To ensure that each car not only gets out of the blocks like a bazooka and sticks to the road like a tank, HSV has lined up some pretty serious arsenal in the braking department. With the standard fitment of Electronic Stability Control, HSV has developed a single brake package across all models that it says is even better than the premium six-piston jobbies it offered on the outgoing VZ.

Developed with the assistance of AP Racing, all three cars come with 365mm front and 350mm rear ventilated and grooved rotors, with four-piston callipers that are 15 per cent more rigid and sport the same swept pad area as the six-piston jobbies. HSV reckons the GTS is capable of ripping your retinas off by coming to a standstill from 100km/h in just 36 metres - better than a BMW M5, AMG CLS 55 and even the awesome Lamborghini Gallardo.

On the outside, the ClubSport R8 and GTS are obviously inspired by the look of the V8 Supercar clan, with a gaping air intake that features fake brake cooling ducts, a spider-eyed face with four individual driving and fog lamps, a raked-back rear wing and the trademark twin-nostril front grille. All models get a unique Jaguar-esque vertical gill in the front fender, an extended rear bumper that features a venturi design and wraps around the tail pipes, and exclusive LED horizontal tail lamps.

The GTS gets matt black highlights on the leading edge of the bonnet, the gills and rear wing supports - which are body coloured on the ClubSport R8 - while the Senator Signature is clothed in chrome with an exclusive front grille, fender gill highlights and window surrounds. It also has a horizontal matt black accent strip running around the lower rim of the body to stretch its proportions and make it look longer and leaner. 


Inside the cabins, all three cars have their own seat designs, a thick-rimmed flat-bottomed steering wheel, a bass-bashing 230W 11-speaker sound system with 6.5-inch colour display screen, an up-spec HSV instrument cluster with white dials and an integrated three-dial gauge pod that displays voltage, oil temperature and oil pressure. 

Overall, HSV claims there are 301 unique parts and pieces to its range - a new benchmark - to differentiate its cars from the VE Commodores that they are based upon. 

Has HSV cranked up the volume with the new E Series? You bet. Get in, get going and let your ears bleed. 

Opposites Attract - Magnetic Ride Control

Magnets are helping the latest HSV GTS and Senator Signature stick to the road. 

HSV's new E Series cars are the first Australian-made vehicles to feature the innovative Magnetic Ride Control suspension system that has already been adopted by the likes of Ferrari on its 599 GTB, Audi for its new TT and by Chevrolet for the monstrous Corvette C6. 

The system effectively provides an electronically controlled two-mode suspension set-up that offers a comfortable ride for everyday driving and, with the touch of a button, a rock-hard, race-inspired setting for fast fangs. 

It works by using a magneto-rheological fluid, which contains millions of tiny metal particles, and a special coil in the piston in each of the dampers.
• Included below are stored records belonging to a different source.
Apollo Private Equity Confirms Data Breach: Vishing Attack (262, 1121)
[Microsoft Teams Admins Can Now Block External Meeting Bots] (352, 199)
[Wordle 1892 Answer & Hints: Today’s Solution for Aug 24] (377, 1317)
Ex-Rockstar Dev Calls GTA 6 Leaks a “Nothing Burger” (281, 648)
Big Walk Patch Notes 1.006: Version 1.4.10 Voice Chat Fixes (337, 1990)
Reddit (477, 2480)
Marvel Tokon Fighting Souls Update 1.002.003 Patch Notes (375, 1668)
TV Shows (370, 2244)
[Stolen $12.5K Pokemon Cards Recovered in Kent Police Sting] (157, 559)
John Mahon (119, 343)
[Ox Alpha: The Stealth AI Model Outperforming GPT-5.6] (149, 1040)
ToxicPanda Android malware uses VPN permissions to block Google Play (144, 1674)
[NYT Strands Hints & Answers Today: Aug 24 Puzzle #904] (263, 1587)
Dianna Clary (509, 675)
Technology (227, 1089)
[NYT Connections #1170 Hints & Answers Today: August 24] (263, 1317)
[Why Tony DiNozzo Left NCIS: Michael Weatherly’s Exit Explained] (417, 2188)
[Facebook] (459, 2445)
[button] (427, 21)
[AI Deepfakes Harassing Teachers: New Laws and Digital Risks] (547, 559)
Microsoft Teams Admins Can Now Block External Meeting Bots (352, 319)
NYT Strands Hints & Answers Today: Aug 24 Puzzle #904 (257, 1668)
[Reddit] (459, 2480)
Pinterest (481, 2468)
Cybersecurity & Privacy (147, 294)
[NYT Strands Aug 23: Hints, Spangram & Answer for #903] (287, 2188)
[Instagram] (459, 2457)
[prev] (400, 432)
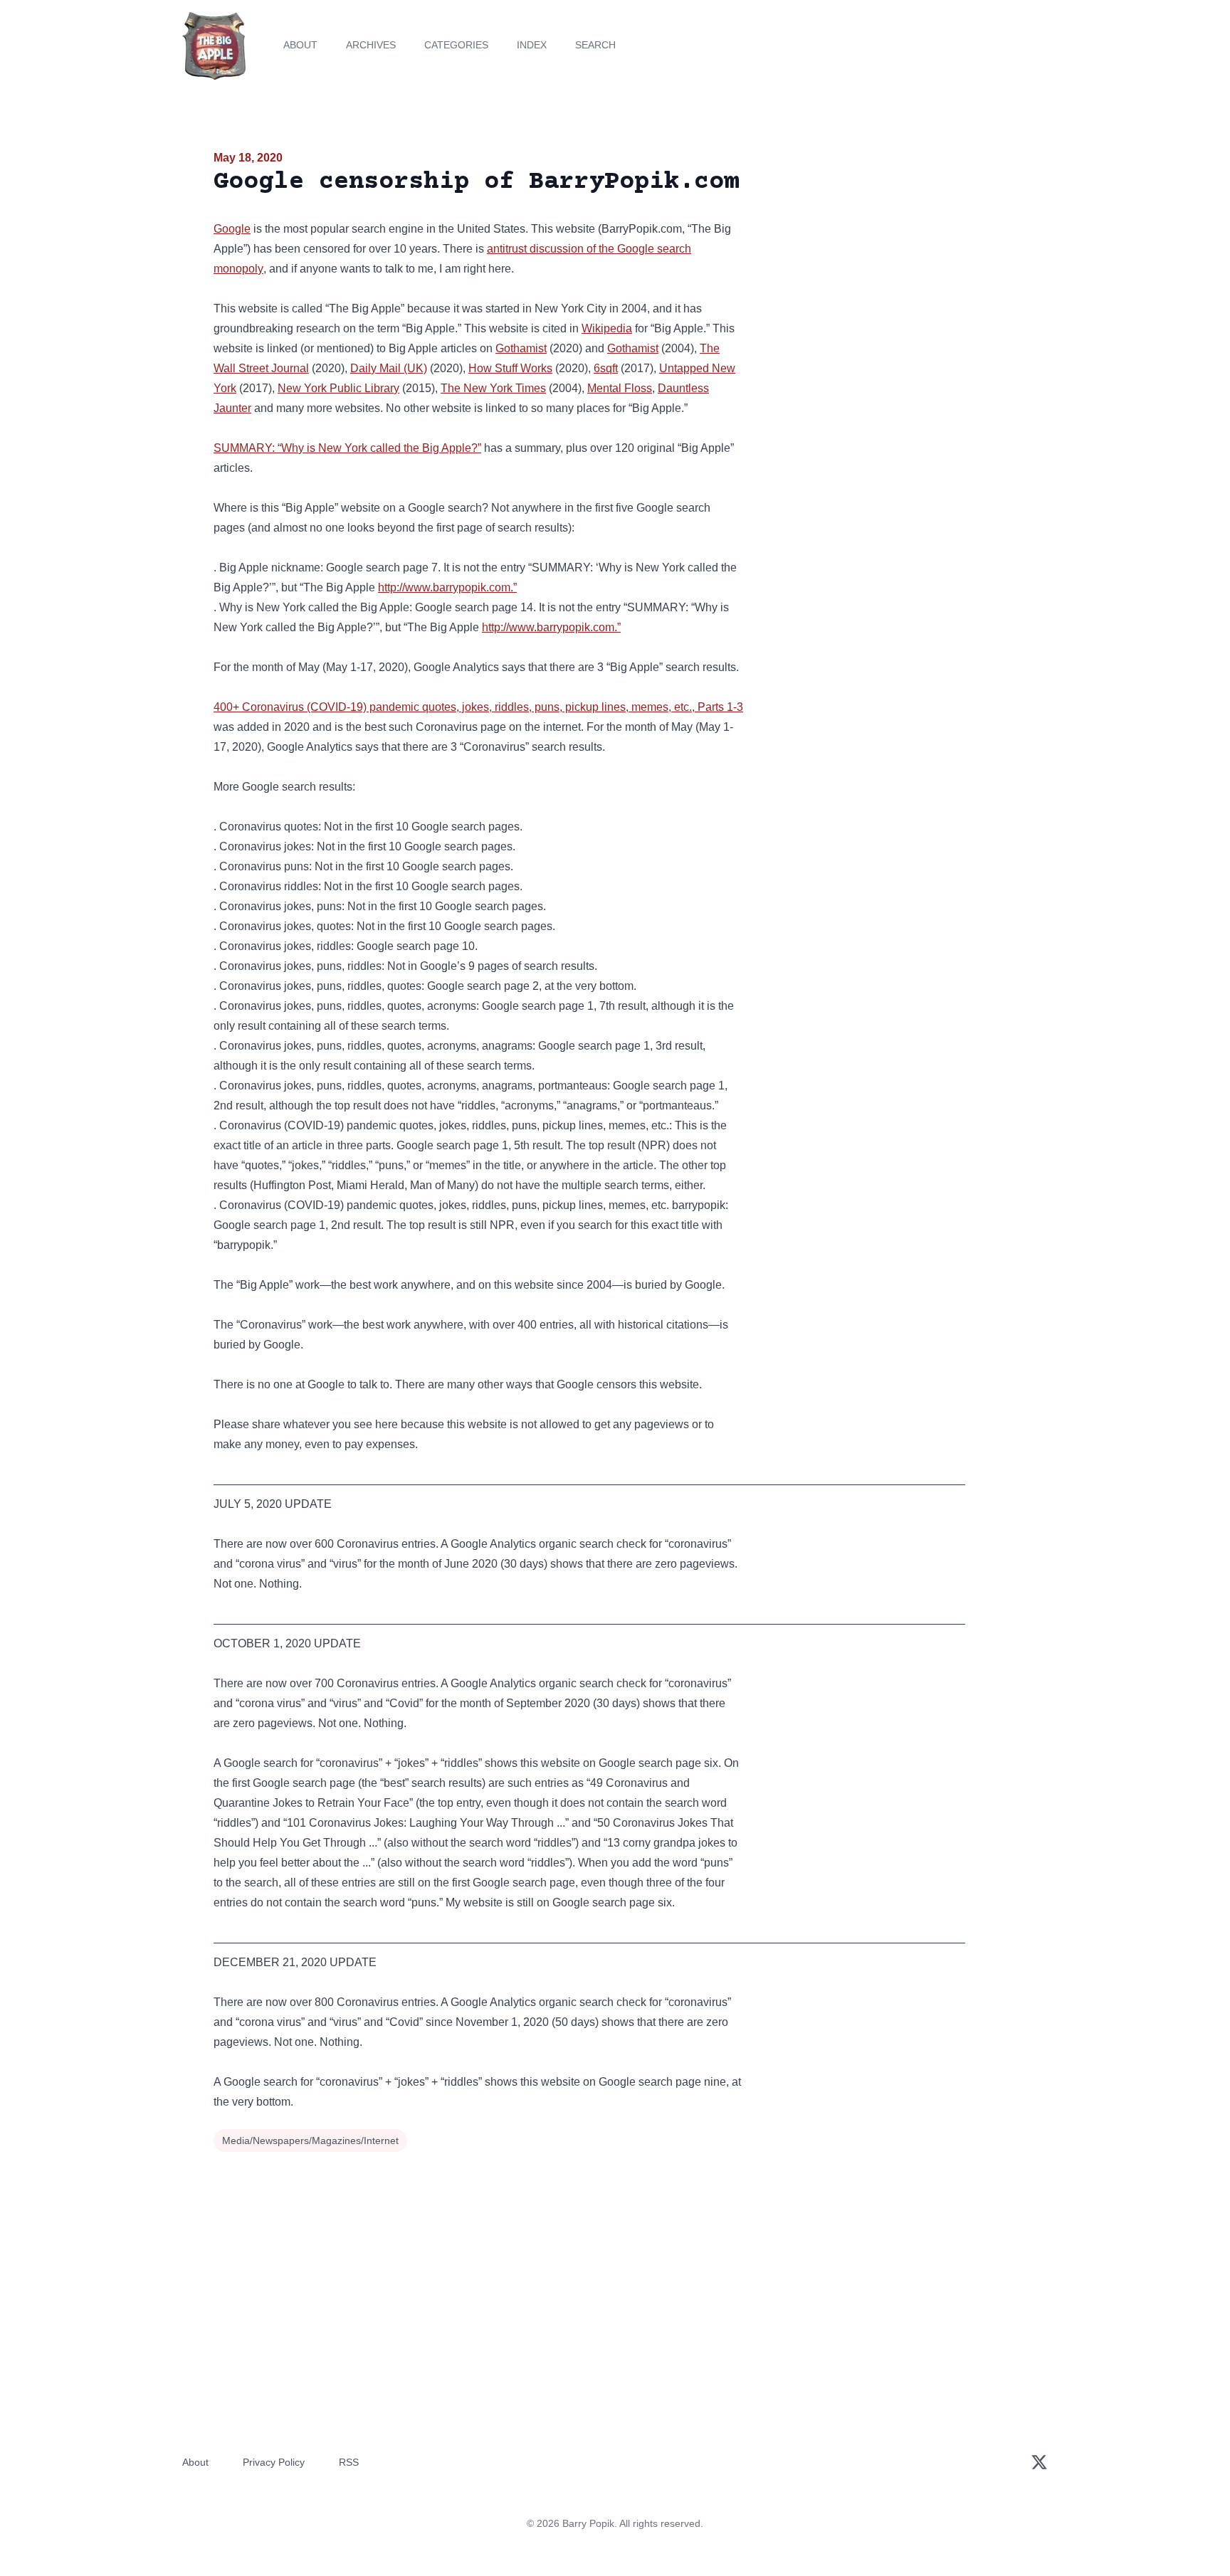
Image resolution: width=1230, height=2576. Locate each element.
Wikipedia (607, 328)
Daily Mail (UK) (388, 368)
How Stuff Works (510, 368)
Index (532, 45)
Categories (456, 45)
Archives (371, 45)
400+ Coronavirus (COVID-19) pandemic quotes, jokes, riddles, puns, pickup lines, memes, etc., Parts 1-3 (478, 707)
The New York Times (493, 388)
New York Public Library (338, 388)
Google (232, 229)
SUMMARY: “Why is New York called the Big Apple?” (347, 448)
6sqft (606, 368)
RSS (349, 2462)
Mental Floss (619, 388)
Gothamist (521, 348)
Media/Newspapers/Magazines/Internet (310, 2140)
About (300, 45)
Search (595, 45)
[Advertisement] (888, 259)
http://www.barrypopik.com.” (447, 587)
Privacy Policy (274, 2462)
When the system is activated, the fluid is zapped by an electric current that changes its viscosity to speed up or reduce its flow through the damping holes. The current is constantly varied via an electronic brain that feeds off the inputs from a linear potentiometer, G-force meter and a steering-angle sensor mounted on the chassis. 

The GTS is tuned in standard mode for performance and can be changed to track by the button, while the Senator Signature’s default setting is luxury with the option of a performance setting.